- _Directive_: Reproduce the lines from the one containing "Task: Click the Houston Rockets display name" through the end of the records, word for word, with both ends included. Leave the pictures out of your answer.

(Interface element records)

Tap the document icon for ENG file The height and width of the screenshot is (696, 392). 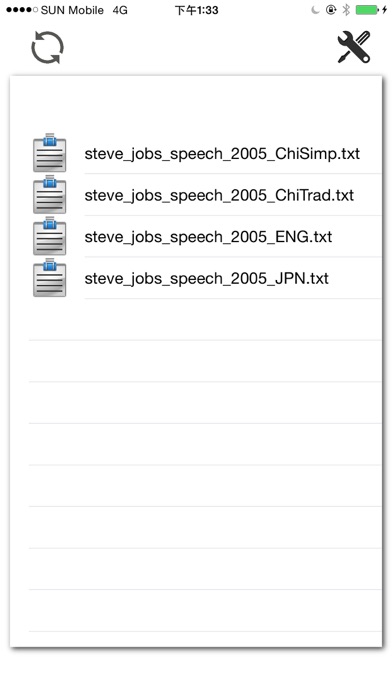tap(49, 236)

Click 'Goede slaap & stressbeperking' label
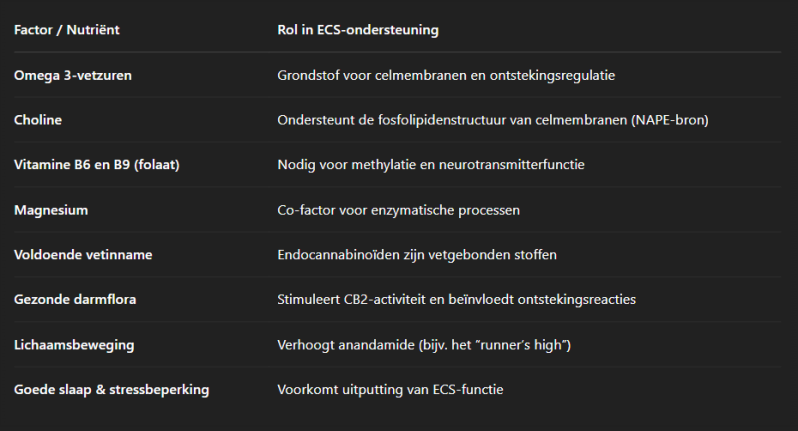pos(111,390)
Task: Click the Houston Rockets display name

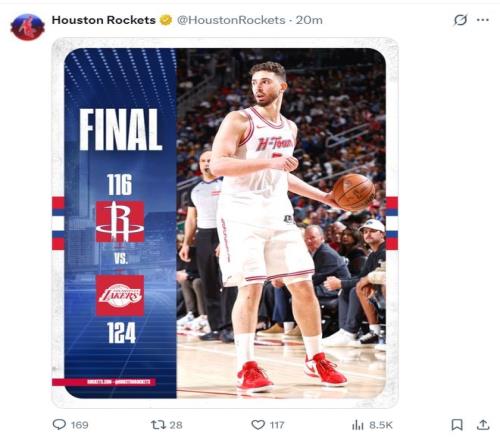Action: coord(104,20)
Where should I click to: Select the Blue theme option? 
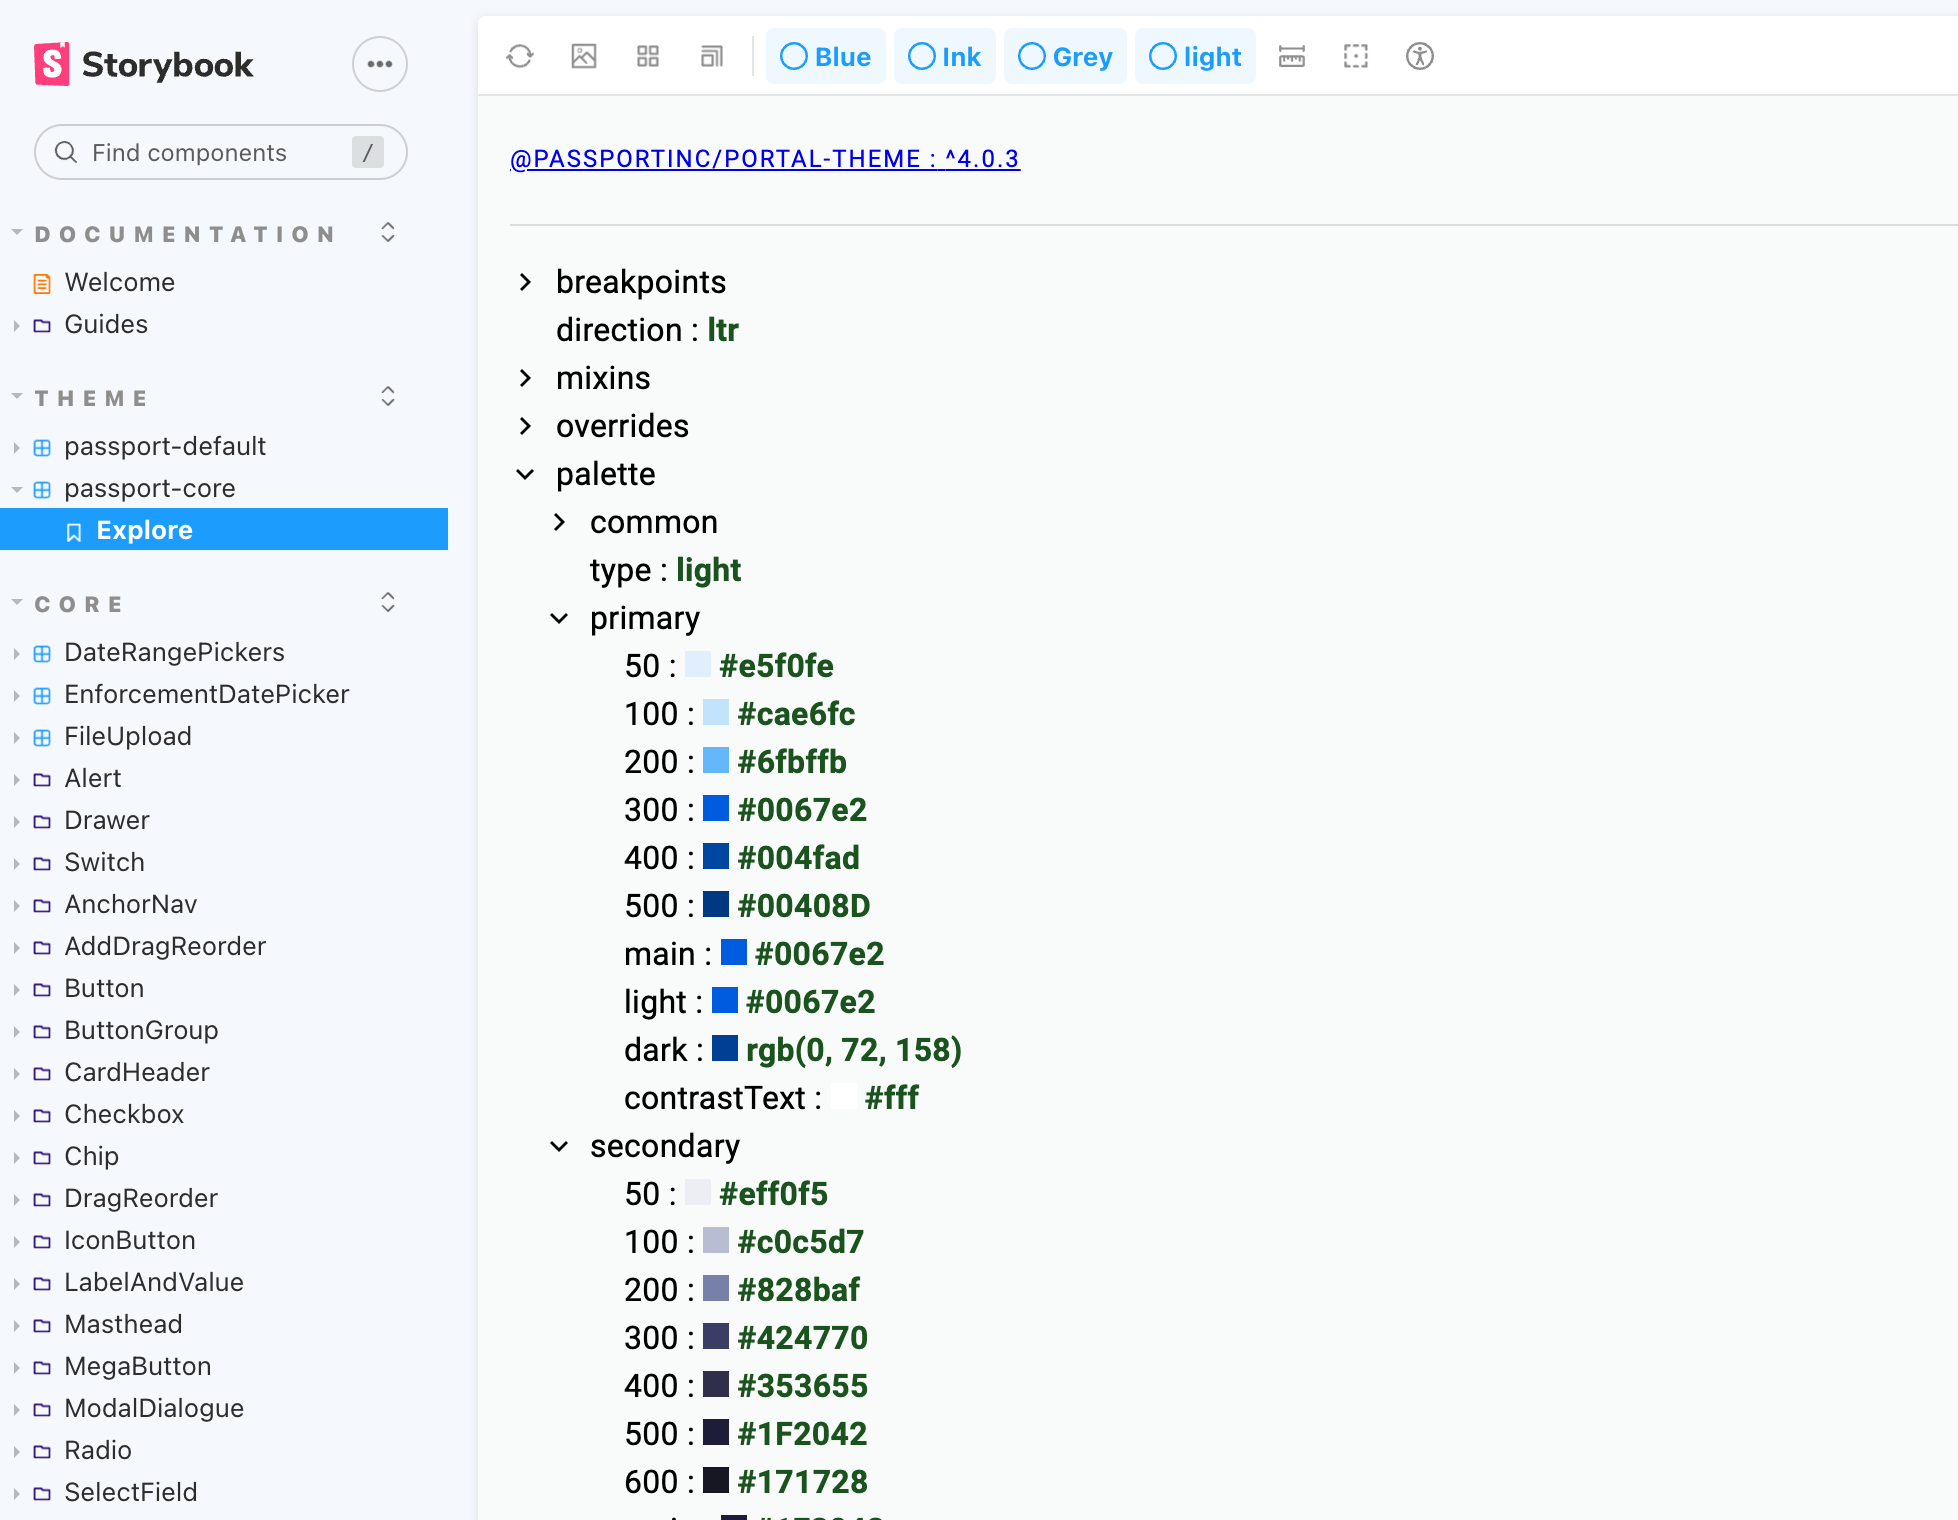826,56
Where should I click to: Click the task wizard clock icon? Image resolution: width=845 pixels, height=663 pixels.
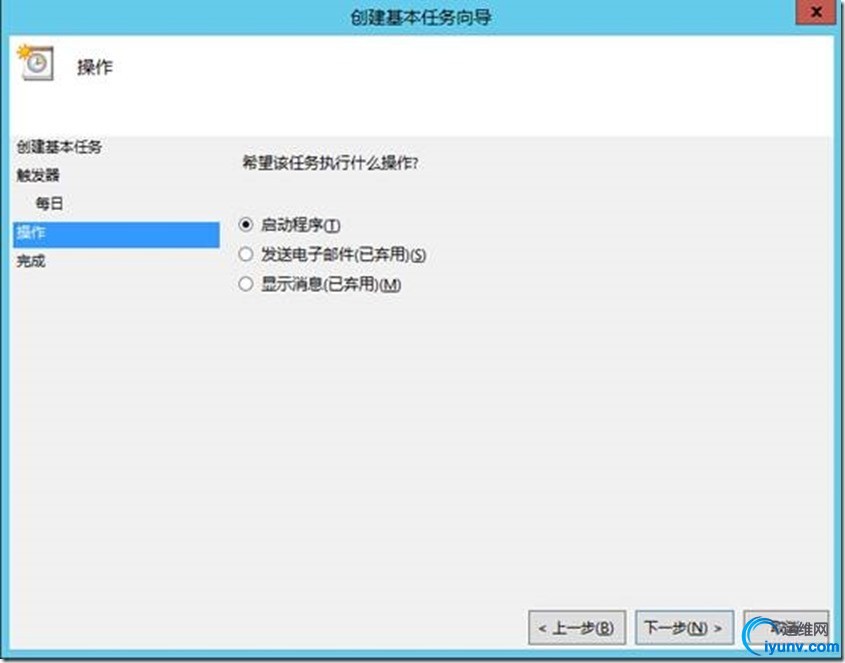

- _Correct response_:
Task: Click the Houston Rockets display name

Action: coord(104,20)
Where should I click to: Select the Blue theme option? 
826,56
Where should I click to: Click the task wizard clock icon? Image resolution: width=845 pixels, height=663 pixels.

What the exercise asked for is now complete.